A New Possibility for How HIV Made the Leap to Humans

Kei Sato, PhD

Scientists have a new theory of how the simian immunodeficiency virus (SIVcpz) might have made the evolutionary leap from chimpanzees to humans.

An international team led by researchers at the University of Kyoto, Japan, report that a variant of the HIV accessory protein Vpu has the ability to inhibit tetherin, a protein that serves as a natural defense mechanism and slows viral replication.

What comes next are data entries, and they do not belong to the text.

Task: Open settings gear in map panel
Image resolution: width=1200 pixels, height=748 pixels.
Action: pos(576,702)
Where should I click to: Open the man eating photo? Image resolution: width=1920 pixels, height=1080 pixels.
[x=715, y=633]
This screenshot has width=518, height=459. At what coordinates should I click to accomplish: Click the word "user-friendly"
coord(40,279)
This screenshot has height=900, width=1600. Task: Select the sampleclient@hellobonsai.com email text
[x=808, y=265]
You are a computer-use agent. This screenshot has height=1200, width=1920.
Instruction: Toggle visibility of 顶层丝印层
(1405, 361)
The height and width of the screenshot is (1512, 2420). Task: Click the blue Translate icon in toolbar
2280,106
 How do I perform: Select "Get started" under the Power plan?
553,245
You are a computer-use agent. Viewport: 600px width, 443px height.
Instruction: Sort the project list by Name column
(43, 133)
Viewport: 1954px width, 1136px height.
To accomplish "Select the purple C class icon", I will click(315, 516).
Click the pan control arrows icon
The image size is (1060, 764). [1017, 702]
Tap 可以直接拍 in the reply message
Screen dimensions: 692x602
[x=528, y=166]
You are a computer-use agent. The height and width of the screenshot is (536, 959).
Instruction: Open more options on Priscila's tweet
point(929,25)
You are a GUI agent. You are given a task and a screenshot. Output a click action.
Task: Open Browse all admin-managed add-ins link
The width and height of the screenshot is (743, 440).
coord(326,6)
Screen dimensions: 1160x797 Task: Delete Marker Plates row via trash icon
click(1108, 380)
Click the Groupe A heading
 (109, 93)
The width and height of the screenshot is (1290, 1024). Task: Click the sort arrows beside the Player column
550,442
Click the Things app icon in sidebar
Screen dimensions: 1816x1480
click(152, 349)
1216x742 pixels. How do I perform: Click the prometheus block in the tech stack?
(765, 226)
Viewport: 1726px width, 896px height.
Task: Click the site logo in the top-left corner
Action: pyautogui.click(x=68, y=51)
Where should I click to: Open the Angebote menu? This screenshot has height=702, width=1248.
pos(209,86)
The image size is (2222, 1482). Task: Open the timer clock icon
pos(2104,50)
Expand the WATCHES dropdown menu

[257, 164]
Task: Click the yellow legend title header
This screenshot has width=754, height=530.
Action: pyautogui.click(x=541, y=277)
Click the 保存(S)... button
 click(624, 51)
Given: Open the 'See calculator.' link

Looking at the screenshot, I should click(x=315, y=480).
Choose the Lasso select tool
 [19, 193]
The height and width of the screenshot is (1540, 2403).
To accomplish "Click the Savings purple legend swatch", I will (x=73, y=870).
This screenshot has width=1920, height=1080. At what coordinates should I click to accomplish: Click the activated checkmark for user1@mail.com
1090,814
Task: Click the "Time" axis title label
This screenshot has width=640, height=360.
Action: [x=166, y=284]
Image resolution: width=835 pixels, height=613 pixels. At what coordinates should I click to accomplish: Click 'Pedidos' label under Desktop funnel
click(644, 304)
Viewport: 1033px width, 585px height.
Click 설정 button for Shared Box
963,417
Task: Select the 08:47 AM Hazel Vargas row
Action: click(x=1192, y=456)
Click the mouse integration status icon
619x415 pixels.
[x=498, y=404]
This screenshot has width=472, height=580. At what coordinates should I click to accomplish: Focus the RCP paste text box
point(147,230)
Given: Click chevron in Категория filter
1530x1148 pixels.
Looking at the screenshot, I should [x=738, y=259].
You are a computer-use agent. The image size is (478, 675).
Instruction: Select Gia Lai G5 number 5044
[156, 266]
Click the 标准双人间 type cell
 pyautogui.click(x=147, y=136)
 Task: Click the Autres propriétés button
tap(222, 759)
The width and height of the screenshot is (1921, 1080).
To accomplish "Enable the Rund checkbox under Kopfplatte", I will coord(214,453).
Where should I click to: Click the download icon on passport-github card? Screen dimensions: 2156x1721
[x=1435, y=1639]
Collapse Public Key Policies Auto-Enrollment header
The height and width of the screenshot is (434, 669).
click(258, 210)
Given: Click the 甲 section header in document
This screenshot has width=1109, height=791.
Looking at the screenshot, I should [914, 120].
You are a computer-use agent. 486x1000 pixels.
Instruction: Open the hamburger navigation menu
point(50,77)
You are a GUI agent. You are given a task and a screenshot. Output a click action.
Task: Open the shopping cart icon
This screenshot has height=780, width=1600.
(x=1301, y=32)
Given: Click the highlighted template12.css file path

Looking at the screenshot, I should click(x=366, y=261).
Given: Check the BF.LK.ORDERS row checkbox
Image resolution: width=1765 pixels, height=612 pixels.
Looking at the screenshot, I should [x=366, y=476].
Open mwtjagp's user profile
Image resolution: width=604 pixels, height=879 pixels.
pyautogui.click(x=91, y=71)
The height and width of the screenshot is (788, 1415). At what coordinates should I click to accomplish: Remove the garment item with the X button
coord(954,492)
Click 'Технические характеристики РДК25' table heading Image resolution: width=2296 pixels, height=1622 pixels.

In their paper, the team posits that this variation is the key function that allowed SIV to infect a new host—humans.

Study author Kei Sato, PhD, associate professor at the University of Tokyo’s Institute of Medical Science, told MD Magazine that tetherin is an intriguing piece of the HIV story.

“The interaction between human tetherin and lentiviral Vpu is strange,” Sato said. He noted that of the four subtypes of HIV type 1, only one subtype, M, is pandemic. That type has a unique link to tetherin.

“Interestingly, only group M HIV-1 Vpu is able to antagonize human tetherin, while the others cannot,” Sato said.

However, further back in the virus’ evolutionary chain, the Vpu associated with SIVcpz has no such tetherin-antagonizing capability.

Thus, Sato and his colleagues surmised that the defeat of tetherin had to be critical in order for SIV to leap into humans, and for the resulting HIV virus to efficiently transmit from human to human.

To test the hypothesis, the researchers used an immunodeficient mouse model with a reconstituted human immune system, made from human blood-forming stem cells. The team then used genetic reverse-engineering to pit several variants of HIV against different mutations of Vpu, in hopes of determining which Vpu function allowed the virus to infect humans. They confirmed that Vpu can defeat tetherin by inhibiting immune signaling pathways in the cell, thereby decreasing tetherin.

They further found that SIV itself was unable to infect the human blood cells in the experiments, except when SIV was given properties similar to HIV Vpu. Only then could the virus replicate in the human cells.

Sato said this insight could have implications not just for HIV, but for any number of animal-to-human viruses, including Ebola or Zika viruses.

“I think revealing host-virus interaction at the molecular level (i.e., the battle of tetherin and Vpu, in our case) will lead to not only understanding how viruses leaped from animals to humans but also providing a novel insight to prevent viral transmission from animals to humans,” he said.

He noted that, “the antiviral effect of human tetherin is not so strong compared to the other restriction factors. But still, the viruses without functional Vpu do not efficiently expand in vivo (humanized mouse model).”

Earlier, Sato’s team published a study showing that tetherin can play a role in “herd immunity” against HIV-1 in humans. Further investigation is needed to clarify exactly how tetherin is able to control the infection and spread of HIV-1.

Sato’s paper, “Human-Specific Adaptations in Vpu Conferring Anti-tetherin Activity Are Critical for Efficient Early HIV-1 Replication In Vivo,” was published earlier this year in Cell Host & Microbe.